Raum, Verhalten und Selbst­wahrnehmung

PublikationProfessur
Theorie und Geschichte von Architektur, Kunst und Design
Seminararbeit

Im Bereich des Seminars zu Geschlechterdiskursen in der Architektur wird hier das Thema behandelt, inwiefern Raum und Architektur einen Einfluss auf die (Selbst)Wahrnehmung, Entfaltungsmöglichkeiten und Vorgehensweise des Einzelnen bzw. bestimmter Nutzergruppen haben kann, und wie sich dies über die Zeit auf die Rollenverteilung nach Geschlechtern ausgeübt hat. Dazu wird insbesondere darauf geachtet, wie die konkreten physischen Gegebenheiten um einen herum —im intimen und persönlichen Umfeld des Wohnhauses sowie im Bewegungsraum des Alltags— sich auf das Unterbewusstsein auswirken, und wie dies wiederum die Existenz bedingt.
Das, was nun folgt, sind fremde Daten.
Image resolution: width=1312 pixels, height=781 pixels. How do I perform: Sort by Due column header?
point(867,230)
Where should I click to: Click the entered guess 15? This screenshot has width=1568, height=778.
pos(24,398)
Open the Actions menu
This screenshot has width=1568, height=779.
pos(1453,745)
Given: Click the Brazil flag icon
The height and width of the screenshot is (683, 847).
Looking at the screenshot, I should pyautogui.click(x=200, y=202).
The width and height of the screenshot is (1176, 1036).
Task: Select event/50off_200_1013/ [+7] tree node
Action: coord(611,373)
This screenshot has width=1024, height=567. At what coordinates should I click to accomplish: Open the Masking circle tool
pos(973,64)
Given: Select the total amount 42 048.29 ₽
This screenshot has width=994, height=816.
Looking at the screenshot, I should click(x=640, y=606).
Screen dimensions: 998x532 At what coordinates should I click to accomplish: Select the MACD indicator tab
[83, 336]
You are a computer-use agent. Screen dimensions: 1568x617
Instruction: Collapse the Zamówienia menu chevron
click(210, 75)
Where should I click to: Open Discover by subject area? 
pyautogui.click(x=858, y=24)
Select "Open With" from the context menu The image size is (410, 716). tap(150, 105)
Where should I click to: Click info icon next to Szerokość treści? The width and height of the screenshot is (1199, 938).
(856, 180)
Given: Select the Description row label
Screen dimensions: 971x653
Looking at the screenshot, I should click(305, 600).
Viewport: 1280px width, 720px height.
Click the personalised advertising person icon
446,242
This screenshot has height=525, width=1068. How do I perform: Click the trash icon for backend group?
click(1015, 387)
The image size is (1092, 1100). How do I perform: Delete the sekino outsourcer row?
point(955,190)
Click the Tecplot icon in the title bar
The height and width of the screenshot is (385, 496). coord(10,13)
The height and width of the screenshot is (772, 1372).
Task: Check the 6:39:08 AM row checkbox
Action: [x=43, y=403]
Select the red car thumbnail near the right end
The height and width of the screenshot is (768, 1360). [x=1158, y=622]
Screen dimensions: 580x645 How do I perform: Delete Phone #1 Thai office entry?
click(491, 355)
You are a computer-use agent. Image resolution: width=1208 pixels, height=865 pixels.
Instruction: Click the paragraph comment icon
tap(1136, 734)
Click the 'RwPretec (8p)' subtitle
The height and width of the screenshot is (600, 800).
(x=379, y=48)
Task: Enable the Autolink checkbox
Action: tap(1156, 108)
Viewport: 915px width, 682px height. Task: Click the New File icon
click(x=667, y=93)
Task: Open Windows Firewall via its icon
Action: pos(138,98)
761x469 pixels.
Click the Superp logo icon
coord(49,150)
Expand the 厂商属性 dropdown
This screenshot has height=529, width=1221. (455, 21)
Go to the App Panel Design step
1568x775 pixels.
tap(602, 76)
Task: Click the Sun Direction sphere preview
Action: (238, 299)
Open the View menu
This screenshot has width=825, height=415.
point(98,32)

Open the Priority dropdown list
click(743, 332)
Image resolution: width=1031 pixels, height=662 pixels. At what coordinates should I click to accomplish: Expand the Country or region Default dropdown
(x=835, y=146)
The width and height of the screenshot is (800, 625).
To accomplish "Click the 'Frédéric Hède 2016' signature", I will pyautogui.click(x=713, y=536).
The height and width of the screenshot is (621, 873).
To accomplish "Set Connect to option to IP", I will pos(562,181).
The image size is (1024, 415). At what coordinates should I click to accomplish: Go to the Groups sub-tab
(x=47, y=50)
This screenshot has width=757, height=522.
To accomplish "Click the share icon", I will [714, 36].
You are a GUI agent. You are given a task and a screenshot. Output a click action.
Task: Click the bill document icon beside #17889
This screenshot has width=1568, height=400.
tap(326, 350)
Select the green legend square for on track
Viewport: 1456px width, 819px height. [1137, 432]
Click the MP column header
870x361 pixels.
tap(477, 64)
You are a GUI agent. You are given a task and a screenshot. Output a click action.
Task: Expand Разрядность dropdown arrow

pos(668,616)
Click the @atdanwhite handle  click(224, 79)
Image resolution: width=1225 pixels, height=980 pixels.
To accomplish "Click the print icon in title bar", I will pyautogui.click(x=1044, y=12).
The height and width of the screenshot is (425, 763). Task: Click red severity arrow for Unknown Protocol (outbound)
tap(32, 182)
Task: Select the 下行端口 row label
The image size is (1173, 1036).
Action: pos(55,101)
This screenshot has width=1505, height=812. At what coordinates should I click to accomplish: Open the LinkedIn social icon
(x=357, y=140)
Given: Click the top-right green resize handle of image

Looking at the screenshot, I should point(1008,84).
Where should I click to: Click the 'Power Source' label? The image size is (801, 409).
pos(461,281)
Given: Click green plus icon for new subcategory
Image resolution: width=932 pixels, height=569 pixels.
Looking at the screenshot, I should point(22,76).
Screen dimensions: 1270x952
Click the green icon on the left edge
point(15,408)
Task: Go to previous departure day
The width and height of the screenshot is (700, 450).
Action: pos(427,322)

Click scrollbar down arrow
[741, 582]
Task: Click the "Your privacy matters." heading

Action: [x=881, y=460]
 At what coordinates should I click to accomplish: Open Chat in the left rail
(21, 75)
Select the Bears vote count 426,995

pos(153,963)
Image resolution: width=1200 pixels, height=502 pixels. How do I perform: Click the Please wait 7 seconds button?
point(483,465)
Das Thema wird erstmal durch eine Untersuchung zweier Texten angegangen, die Aspekte zum Thema Raum und Verhalten schildern und analysieren. Dies geschieht einerseits aus dem Blickpunkt einer Architekturtheoretikerin (Beatriz Colomina in „The Split Wall“) und andererseits aus dem eines Architekturlaien (Virginia Woolf in „A Room of One’s Own“). Somit werden die Perspektiven eines vom Architekturstudium geschulten Blickes sowie die des reinen Nutzers abgewogen und miteinander verglichen.

Für die Gliederung der Arbeit wurde der Text von Virginia Woolf als Leitfaden aufgegriffen und währenddessen Bezüge zu den Gedanken in Beatriz Colominas Essay erstellt. Colomina untersucht gezielt Wohnbauten, Darstellungsweisen und Gedankengänge von Adolf Loos und Le Corbusier und die möglichen Bezügen/Haltungen zur Sexualität, während in Woolfs Text der Alltagsverlauf einer fiktiven weiblichen Figur in dem England ihrer Zeit thematisiert wird, indem ihr Verhalten und ihre Gedanken dabei im Stil des Bewusstseinsstroms geschildert werden.